_Supplied data_
^^^^^^^^

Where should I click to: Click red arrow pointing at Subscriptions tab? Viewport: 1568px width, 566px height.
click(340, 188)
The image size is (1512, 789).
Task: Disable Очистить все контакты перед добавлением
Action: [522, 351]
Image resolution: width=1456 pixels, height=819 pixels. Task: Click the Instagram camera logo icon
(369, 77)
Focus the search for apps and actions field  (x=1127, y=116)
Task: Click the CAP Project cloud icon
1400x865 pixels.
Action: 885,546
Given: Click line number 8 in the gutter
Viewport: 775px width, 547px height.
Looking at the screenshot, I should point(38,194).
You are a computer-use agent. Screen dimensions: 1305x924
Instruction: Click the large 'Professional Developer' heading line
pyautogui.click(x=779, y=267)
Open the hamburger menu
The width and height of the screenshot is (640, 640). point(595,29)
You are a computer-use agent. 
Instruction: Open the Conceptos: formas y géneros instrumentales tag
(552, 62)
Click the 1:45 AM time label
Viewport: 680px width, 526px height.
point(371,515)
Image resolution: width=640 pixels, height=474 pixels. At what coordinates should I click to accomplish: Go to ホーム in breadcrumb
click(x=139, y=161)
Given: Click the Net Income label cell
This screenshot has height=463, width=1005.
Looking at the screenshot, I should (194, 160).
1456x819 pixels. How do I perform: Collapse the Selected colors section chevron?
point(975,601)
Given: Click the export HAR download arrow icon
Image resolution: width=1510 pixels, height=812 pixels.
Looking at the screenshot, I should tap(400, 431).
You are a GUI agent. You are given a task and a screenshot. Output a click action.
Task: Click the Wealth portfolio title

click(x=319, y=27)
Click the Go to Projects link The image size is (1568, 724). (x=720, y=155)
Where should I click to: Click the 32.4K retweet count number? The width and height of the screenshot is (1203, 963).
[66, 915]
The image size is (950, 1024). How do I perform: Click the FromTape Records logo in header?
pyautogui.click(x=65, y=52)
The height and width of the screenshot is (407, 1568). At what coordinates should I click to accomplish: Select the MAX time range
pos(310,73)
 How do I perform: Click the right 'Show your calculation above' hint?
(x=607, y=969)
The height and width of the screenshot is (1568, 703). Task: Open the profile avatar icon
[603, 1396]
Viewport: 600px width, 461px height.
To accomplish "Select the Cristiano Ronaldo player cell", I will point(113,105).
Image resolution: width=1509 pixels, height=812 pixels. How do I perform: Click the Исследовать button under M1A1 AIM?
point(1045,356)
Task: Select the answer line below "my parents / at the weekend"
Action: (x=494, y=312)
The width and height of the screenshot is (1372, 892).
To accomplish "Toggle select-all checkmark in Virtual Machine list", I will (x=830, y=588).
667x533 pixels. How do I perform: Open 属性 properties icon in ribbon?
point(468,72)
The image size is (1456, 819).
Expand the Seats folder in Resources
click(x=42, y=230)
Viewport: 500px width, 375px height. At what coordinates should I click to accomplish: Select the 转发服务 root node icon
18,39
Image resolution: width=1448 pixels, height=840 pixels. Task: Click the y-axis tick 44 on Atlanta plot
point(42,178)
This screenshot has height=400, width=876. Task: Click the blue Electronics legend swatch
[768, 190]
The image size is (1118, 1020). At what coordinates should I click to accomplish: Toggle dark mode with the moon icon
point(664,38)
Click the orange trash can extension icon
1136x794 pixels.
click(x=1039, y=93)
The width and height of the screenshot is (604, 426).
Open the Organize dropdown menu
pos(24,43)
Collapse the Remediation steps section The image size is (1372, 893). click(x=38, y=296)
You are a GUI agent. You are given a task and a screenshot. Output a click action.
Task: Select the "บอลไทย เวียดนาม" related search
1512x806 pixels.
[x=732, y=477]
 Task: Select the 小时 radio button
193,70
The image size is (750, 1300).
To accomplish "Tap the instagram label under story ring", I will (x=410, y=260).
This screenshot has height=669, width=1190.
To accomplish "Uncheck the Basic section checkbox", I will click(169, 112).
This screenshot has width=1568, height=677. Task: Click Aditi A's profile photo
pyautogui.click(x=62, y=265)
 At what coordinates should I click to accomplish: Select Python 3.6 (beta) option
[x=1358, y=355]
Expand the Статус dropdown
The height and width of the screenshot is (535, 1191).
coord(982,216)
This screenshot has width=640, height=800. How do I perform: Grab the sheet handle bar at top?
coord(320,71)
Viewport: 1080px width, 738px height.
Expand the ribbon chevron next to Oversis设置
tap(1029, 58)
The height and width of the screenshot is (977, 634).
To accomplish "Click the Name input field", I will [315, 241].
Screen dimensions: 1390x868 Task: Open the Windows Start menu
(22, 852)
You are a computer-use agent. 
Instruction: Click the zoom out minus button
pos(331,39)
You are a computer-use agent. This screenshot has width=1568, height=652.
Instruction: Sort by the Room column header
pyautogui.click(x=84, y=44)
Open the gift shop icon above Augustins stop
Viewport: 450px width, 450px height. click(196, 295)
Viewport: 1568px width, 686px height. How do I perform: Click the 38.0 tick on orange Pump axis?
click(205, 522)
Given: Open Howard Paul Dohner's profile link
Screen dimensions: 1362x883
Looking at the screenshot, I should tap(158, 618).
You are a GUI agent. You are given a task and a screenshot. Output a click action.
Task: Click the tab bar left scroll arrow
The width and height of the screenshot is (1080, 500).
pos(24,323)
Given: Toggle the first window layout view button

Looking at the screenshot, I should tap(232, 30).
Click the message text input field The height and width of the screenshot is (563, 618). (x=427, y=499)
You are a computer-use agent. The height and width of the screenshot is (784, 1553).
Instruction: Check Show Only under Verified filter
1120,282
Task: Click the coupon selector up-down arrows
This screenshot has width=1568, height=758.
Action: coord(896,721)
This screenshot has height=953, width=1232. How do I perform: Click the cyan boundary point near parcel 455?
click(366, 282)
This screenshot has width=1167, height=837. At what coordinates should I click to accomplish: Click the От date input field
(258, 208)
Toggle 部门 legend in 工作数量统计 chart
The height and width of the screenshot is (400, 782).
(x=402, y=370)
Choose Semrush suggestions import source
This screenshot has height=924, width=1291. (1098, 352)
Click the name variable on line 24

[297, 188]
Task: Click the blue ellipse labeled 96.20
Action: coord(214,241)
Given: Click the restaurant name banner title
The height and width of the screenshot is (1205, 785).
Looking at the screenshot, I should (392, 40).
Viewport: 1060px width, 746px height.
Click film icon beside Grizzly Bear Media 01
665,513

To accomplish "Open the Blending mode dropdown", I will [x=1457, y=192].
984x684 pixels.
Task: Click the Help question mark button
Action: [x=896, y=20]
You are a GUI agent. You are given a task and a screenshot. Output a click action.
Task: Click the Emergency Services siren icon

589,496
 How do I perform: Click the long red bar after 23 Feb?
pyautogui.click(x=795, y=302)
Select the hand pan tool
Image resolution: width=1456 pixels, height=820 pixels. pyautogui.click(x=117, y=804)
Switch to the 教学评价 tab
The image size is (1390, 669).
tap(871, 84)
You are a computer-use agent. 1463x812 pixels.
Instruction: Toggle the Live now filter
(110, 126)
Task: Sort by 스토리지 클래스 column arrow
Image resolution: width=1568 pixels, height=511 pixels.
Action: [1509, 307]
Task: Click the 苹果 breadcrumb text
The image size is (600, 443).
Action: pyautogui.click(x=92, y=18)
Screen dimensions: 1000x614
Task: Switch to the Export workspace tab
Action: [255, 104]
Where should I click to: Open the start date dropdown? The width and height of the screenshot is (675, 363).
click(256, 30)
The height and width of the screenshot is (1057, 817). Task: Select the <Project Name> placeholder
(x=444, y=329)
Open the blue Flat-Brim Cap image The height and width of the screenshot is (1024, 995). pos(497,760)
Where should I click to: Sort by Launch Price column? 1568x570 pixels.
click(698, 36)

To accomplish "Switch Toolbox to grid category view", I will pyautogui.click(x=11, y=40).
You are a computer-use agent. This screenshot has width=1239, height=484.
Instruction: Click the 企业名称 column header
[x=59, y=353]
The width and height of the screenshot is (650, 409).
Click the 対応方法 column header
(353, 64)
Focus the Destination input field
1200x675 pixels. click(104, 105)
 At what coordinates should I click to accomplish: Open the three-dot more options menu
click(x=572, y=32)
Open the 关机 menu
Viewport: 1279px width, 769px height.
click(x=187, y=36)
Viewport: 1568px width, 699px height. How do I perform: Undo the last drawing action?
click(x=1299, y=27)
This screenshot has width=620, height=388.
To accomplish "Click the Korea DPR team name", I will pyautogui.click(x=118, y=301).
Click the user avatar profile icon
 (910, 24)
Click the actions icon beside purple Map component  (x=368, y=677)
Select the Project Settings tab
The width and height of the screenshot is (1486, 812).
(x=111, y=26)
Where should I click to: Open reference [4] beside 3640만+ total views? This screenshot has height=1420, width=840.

^^^^^^^^

_What is asked_
Reproduce the records above without changes, beginning at the line containing "This screenshot has height=669, width=1190." and continuing through the line containing "pyautogui.click(x=84, y=44)".

_Output of the exercise_
This screenshot has height=669, width=1190.
To accomplish "Uncheck the Basic section checkbox", I will click(169, 112).
This screenshot has width=1568, height=677. Task: Click Aditi A's profile photo
pyautogui.click(x=62, y=265)
 At what coordinates should I click to accomplish: Select Python 3.6 (beta) option
[x=1358, y=355]
Expand the Статус dropdown
The height and width of the screenshot is (535, 1191).
coord(982,216)
This screenshot has width=640, height=800. How do I perform: Grab the sheet handle bar at top?
coord(320,71)
Viewport: 1080px width, 738px height.
Expand the ribbon chevron next to Oversis设置
tap(1029, 58)
The height and width of the screenshot is (977, 634).
To accomplish "Click the Name input field", I will [315, 241].
Screen dimensions: 1390x868 Task: Open the Windows Start menu
(22, 852)
You are a computer-use agent. 
Instruction: Click the zoom out minus button
pos(331,39)
You are a computer-use agent. This screenshot has width=1568, height=652.
Instruction: Sort by the Room column header
pyautogui.click(x=84, y=44)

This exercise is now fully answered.